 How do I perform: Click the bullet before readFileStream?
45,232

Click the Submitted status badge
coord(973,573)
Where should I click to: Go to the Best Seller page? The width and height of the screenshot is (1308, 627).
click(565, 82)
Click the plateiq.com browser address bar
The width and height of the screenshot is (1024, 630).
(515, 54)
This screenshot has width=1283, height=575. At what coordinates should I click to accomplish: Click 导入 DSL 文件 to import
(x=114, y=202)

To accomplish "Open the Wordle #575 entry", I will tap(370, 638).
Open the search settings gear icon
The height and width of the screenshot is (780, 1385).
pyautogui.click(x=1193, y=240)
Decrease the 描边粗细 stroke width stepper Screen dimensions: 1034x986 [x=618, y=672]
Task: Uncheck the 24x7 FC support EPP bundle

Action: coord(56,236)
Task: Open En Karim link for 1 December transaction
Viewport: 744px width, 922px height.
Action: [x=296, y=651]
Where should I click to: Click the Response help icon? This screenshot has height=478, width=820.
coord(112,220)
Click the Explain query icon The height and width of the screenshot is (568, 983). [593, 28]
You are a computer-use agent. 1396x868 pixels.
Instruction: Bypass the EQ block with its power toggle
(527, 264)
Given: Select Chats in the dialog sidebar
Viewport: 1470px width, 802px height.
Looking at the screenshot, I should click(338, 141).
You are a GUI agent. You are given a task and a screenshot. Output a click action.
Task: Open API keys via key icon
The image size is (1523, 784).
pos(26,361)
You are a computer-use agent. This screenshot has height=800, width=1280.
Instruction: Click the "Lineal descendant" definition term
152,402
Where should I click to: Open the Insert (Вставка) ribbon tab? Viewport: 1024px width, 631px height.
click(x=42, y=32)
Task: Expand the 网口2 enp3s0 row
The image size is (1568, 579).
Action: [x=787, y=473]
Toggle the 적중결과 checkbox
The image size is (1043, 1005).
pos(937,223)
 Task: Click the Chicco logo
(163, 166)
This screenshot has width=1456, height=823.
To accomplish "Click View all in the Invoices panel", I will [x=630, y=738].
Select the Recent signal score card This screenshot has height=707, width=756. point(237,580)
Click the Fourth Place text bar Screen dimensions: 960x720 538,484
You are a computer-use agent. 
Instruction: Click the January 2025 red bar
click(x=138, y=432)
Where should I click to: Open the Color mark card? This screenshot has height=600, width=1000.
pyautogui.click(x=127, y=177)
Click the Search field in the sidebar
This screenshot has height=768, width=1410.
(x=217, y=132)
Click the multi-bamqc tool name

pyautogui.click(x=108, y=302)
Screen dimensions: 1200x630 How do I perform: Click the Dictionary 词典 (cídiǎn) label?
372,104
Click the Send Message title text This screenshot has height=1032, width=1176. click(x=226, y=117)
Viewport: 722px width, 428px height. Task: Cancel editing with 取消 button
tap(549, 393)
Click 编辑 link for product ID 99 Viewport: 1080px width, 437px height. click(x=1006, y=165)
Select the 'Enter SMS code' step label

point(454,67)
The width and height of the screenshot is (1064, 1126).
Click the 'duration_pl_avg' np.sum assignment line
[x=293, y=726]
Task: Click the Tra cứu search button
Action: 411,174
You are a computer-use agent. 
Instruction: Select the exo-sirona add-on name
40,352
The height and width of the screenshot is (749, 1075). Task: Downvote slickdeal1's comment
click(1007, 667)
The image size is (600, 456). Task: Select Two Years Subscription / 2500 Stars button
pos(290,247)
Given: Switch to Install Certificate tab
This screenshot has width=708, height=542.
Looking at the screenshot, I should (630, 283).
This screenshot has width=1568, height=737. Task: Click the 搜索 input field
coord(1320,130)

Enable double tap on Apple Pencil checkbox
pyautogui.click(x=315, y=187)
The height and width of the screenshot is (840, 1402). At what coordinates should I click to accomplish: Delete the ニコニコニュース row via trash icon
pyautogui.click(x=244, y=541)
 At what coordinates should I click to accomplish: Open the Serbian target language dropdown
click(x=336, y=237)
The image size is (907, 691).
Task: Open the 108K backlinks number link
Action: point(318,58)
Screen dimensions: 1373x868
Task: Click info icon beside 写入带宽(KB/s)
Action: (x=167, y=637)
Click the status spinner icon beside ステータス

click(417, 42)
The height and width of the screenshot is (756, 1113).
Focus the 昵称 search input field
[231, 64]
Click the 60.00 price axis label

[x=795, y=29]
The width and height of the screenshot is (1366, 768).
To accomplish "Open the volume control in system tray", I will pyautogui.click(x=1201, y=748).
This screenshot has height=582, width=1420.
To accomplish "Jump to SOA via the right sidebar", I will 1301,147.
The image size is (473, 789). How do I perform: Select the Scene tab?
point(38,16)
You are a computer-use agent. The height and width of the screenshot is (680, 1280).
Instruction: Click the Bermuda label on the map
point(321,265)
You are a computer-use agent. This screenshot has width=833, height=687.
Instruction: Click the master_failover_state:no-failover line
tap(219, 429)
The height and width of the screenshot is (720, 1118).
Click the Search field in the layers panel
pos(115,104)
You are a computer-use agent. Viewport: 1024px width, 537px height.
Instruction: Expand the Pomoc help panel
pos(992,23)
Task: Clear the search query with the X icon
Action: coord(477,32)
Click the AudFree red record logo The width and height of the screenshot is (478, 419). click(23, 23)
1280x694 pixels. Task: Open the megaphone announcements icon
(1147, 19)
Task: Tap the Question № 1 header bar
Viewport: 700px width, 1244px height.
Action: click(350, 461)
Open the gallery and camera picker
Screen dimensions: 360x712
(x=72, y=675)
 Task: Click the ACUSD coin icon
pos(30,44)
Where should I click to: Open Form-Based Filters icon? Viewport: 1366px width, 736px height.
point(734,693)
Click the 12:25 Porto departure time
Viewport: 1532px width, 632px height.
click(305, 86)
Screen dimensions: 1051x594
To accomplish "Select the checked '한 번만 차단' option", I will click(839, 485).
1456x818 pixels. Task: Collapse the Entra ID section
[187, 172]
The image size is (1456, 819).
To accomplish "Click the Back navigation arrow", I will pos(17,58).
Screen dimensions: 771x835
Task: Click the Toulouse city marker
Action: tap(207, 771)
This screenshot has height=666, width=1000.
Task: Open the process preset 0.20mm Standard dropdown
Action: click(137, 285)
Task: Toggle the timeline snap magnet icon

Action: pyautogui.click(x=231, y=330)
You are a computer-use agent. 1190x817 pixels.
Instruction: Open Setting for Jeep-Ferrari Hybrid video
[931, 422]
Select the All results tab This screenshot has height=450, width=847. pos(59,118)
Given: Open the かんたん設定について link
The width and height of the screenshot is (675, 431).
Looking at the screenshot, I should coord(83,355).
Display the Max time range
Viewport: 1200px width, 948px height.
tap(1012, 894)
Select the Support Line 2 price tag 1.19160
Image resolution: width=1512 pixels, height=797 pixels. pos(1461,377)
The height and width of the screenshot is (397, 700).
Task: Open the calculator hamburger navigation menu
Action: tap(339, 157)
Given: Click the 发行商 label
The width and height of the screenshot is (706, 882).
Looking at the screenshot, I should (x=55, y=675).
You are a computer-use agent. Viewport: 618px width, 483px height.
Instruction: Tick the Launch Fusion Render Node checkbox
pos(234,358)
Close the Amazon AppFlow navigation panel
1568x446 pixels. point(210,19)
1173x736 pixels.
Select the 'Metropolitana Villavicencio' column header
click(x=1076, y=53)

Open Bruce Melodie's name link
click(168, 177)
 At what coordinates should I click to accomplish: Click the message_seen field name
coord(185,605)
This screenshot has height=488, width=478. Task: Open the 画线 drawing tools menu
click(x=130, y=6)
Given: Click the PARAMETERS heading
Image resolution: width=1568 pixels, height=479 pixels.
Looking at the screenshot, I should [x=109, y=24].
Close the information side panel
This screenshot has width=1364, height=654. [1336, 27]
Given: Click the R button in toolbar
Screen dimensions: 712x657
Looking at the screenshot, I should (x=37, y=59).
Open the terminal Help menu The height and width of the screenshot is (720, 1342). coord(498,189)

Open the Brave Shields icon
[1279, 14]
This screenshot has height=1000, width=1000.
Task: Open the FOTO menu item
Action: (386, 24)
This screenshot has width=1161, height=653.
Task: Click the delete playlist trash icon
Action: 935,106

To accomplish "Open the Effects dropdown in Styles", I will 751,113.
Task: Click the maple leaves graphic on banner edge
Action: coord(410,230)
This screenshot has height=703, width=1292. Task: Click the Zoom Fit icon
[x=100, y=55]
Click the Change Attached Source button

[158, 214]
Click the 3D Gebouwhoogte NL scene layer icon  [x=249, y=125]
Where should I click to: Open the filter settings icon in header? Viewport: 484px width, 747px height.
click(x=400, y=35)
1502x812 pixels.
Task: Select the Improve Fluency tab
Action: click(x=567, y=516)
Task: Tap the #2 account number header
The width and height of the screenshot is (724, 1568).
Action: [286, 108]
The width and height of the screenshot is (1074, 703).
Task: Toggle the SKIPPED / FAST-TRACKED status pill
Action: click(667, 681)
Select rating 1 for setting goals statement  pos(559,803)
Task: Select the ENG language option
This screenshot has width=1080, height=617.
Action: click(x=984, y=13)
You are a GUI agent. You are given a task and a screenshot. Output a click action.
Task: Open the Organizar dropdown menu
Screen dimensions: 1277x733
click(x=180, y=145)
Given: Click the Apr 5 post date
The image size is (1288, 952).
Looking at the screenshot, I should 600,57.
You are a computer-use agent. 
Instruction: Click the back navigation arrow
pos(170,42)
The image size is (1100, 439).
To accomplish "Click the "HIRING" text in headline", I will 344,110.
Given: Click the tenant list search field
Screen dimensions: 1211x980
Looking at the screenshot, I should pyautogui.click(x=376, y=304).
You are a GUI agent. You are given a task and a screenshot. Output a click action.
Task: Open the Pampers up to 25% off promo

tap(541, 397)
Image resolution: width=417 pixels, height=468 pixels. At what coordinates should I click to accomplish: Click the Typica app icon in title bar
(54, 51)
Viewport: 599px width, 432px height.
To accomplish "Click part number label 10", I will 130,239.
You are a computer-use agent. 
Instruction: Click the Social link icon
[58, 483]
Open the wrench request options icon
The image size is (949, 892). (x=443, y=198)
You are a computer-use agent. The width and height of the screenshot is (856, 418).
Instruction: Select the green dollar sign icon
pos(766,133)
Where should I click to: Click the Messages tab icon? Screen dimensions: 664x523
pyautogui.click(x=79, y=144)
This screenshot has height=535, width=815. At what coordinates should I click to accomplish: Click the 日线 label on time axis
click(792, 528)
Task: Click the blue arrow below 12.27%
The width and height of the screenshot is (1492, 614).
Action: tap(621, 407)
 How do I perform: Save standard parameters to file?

------------------------------------

**Exercise goal**: Copy back the listing above exactly, but only from the line with "The width and height of the screenshot is (1366, 768)." through the line with "The image size is (1456, 819).", both ends included.

**Solution to this task**:
The width and height of the screenshot is (1366, 768).
To accomplish "Open the volume control in system tray", I will pyautogui.click(x=1201, y=748).
This screenshot has height=582, width=1420.
To accomplish "Jump to SOA via the right sidebar", I will 1301,147.
The image size is (473, 789). How do I perform: Select the Scene tab?
point(38,16)
You are a computer-use agent. The height and width of the screenshot is (680, 1280).
Instruction: Click the Bermuda label on the map
point(321,265)
You are a computer-use agent. This screenshot has width=833, height=687.
Instruction: Click the master_failover_state:no-failover line
tap(219, 429)
The height and width of the screenshot is (720, 1118).
Click the Search field in the layers panel
pos(115,104)
You are a computer-use agent. Viewport: 1024px width, 537px height.
Instruction: Expand the Pomoc help panel
pos(992,23)
Task: Clear the search query with the X icon
Action: coord(477,32)
Click the AudFree red record logo The width and height of the screenshot is (478, 419). click(23, 23)
1280x694 pixels. Task: Open the megaphone announcements icon
(1147, 19)
Task: Tap the Question № 1 header bar
Viewport: 700px width, 1244px height.
Action: click(350, 461)
Open the gallery and camera picker
Screen dimensions: 360x712
(x=72, y=675)
 Task: Click the ACUSD coin icon
pos(30,44)
Where should I click to: Open Form-Based Filters icon? Viewport: 1366px width, 736px height.
point(734,693)
Click the 12:25 Porto departure time
Viewport: 1532px width, 632px height.
click(305, 86)
Screen dimensions: 1051x594
To accomplish "Select the checked '한 번만 차단' option", I will click(839, 485).
1456x818 pixels. Task: Collapse the Entra ID section
[187, 172]
The image size is (1456, 819).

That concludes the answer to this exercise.